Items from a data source
☆ ☆ ☆ ☆ ☆

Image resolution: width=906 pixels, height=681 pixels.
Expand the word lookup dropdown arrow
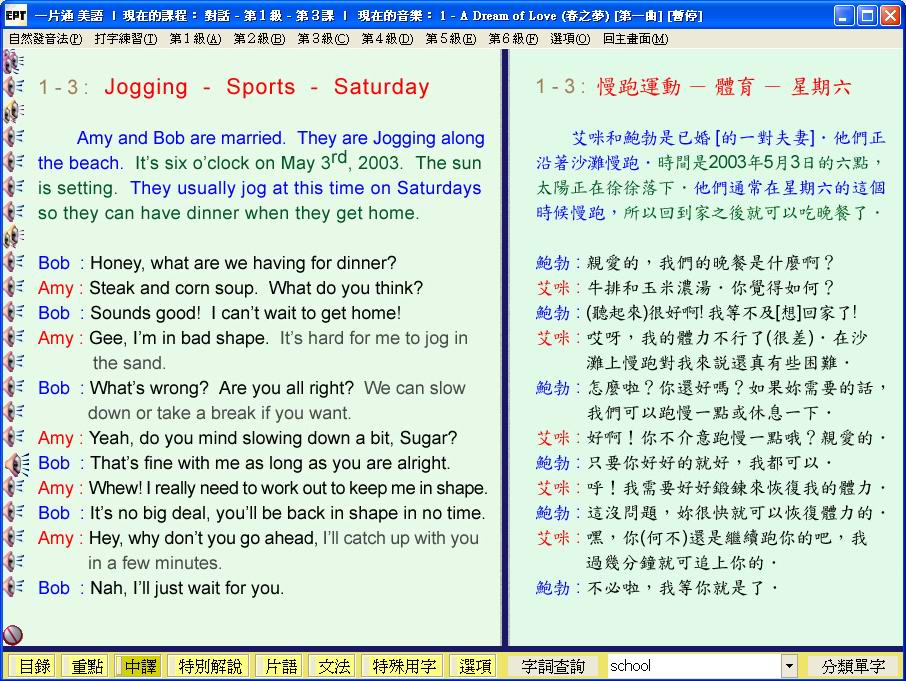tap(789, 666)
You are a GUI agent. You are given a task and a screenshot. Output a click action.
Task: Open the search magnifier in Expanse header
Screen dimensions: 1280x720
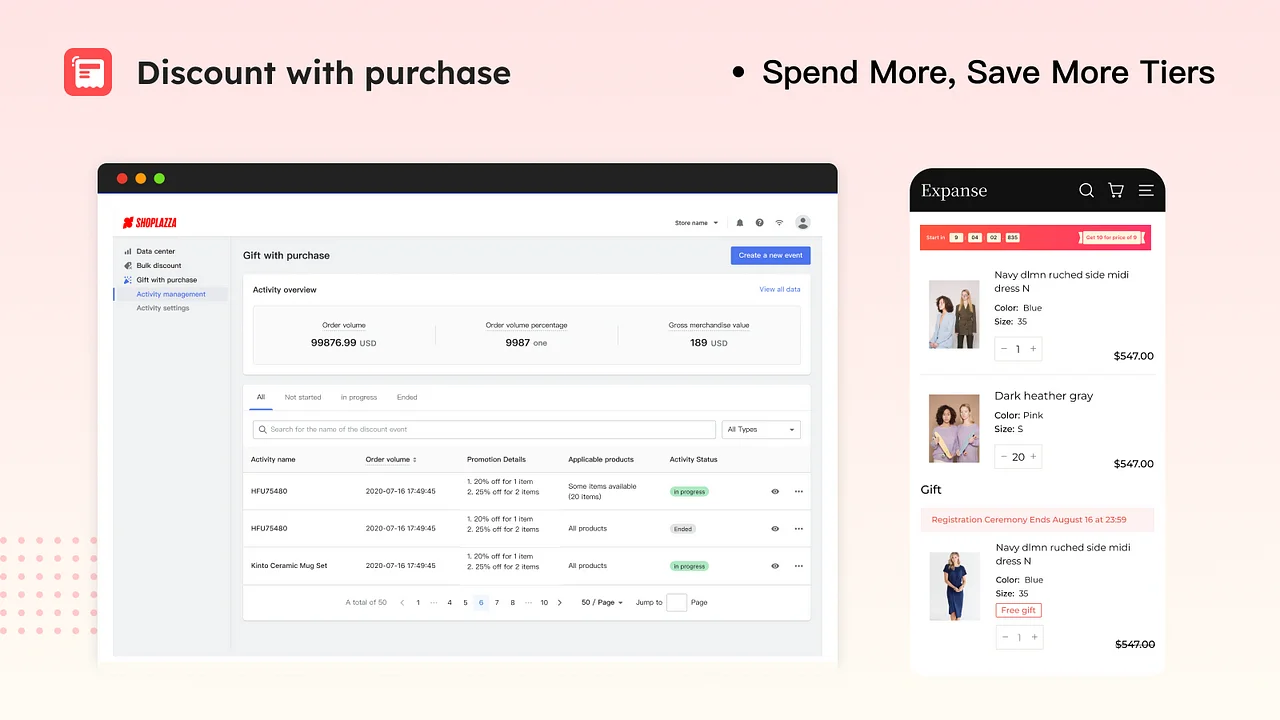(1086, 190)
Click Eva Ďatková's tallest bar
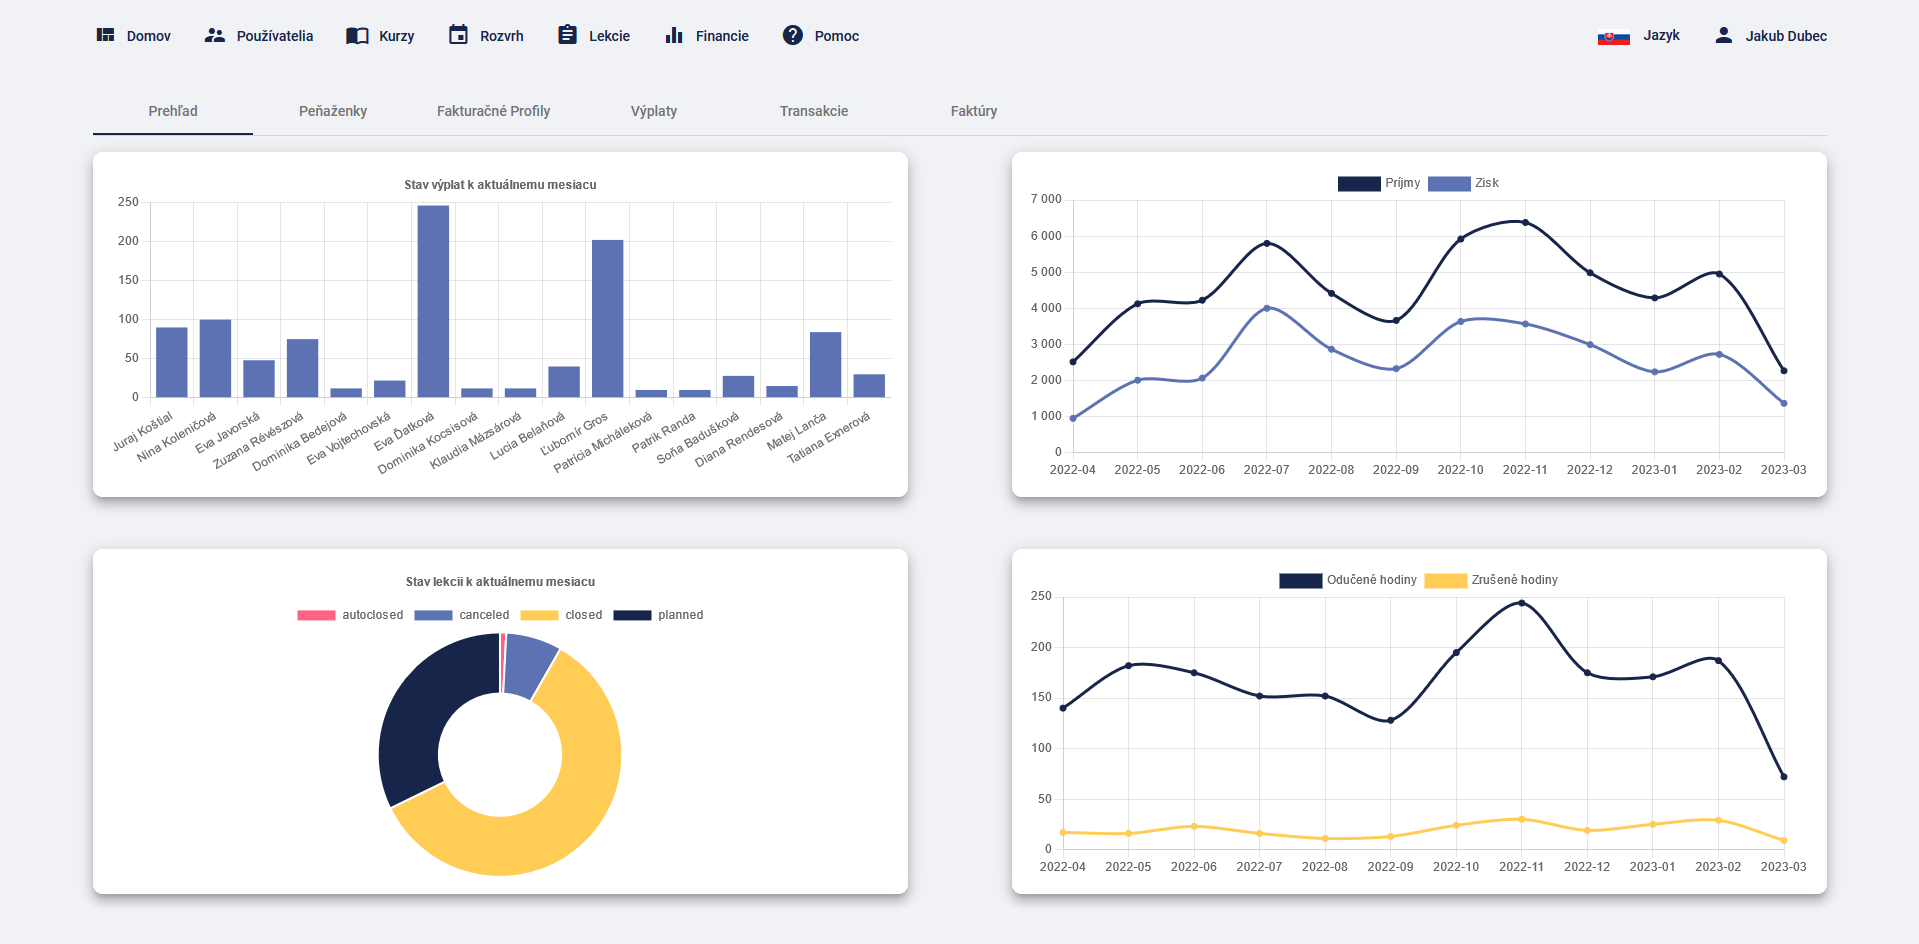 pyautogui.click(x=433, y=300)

☆ ☆ ☆ ☆ ☆

→ Exercise aim: Reproduce each entry precisely, dropping only the pictures.

→ Task result:
Image resolution: width=906 pixels, height=681 pixels.
Expand the word lookup dropdown arrow
tap(789, 666)
You are a GUI agent. You are given a task and a screenshot. Output a click action.
Task: Open the search magnifier in Expanse header
Screen dimensions: 1280x720
(1086, 190)
Click Eva Ďatková's tallest bar
 pyautogui.click(x=433, y=300)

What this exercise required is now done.